The visual style and language of this movie set in London follows the typical Netflix color palette with faded colors. The problem is with the writing, and it struggles to make the main character’s fight look authentic on screen. Geetika and Meera’s reactions in certain scenarios feel very staged. The whole relationship track that runs parallel to the main one has a very brittle foundation, and you can really see the writing desperately trying to add these outdated blame game tropes. The spoon-feeding nature of the dialogues and staging is such that some of the reactions and responses of foreign characters almost felt like the roles were written as Indian characters played by Indian actors, but they had to change the casting and location at the last minute. To compensate for the lack of thrill in the narrative, the movie uses a background score almost throughout.
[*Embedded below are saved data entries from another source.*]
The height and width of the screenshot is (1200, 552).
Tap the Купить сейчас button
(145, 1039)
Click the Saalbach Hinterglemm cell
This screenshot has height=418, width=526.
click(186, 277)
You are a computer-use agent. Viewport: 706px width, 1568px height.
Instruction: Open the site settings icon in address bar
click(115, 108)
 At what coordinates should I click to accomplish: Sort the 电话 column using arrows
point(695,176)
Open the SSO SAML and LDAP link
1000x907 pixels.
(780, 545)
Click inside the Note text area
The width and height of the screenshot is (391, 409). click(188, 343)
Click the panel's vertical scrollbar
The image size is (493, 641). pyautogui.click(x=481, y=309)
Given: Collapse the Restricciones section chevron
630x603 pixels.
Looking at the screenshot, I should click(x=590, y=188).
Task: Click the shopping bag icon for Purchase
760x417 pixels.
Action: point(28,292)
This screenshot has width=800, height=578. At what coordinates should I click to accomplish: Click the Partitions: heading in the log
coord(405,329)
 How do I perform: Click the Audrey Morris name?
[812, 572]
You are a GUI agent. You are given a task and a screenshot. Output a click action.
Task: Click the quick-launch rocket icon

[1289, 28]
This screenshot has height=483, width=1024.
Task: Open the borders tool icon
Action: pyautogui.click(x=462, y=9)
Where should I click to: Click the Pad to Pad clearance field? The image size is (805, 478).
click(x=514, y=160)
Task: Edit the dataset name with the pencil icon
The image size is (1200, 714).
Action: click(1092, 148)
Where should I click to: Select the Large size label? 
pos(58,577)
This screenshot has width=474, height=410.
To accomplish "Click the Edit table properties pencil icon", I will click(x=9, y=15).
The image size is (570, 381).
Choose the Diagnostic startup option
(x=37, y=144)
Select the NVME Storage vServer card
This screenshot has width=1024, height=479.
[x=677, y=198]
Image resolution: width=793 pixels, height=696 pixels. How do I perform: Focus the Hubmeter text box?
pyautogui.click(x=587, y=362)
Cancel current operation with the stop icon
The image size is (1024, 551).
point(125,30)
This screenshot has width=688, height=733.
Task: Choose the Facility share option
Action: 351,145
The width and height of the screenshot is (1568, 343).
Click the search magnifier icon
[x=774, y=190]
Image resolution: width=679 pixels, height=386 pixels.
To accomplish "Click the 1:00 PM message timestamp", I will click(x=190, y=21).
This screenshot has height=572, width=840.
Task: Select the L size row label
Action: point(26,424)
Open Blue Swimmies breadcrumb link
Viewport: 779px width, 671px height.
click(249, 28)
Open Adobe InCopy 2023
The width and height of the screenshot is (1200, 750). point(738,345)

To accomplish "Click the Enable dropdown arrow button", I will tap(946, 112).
Konkona Sensharma as Dr. Geetika Sen performs that self-obsessed character in a believable way, despite the script creating moments that don’t really give layers to that character. Laapata Ladies fame Pratibha Rannta gets to play a character in a different zone altogether. When you look at the primary idea of the movie and what the film predominantly wants to discuss, this relationship chapter in the script feels like an optional accessory, and the story would have worked even without it. And the weird part is that most of the subplots in the movie are from this relationship track. Mashhoor Amrohi plays the role of this investigator who claims to have experience, but we never really feel it in the way he handles people. Most of the foreign actors in the movie are outright bad, and it is almost like they are trying to mimic the meter of a typical Bollywood performance.

Accused is a movie that had the potential to explore the complex aspects of the idea it wanted to discuss. Despite being a direct-to-OTT film, it takes a very lousy approach in writing a compelling drama, and what you ultimately get is a movie that uses its politics as a shield against possible criticisms over unimaginative writing. With a runtime of 106 minutes, Accused is a bearable film with a flat emotional graph.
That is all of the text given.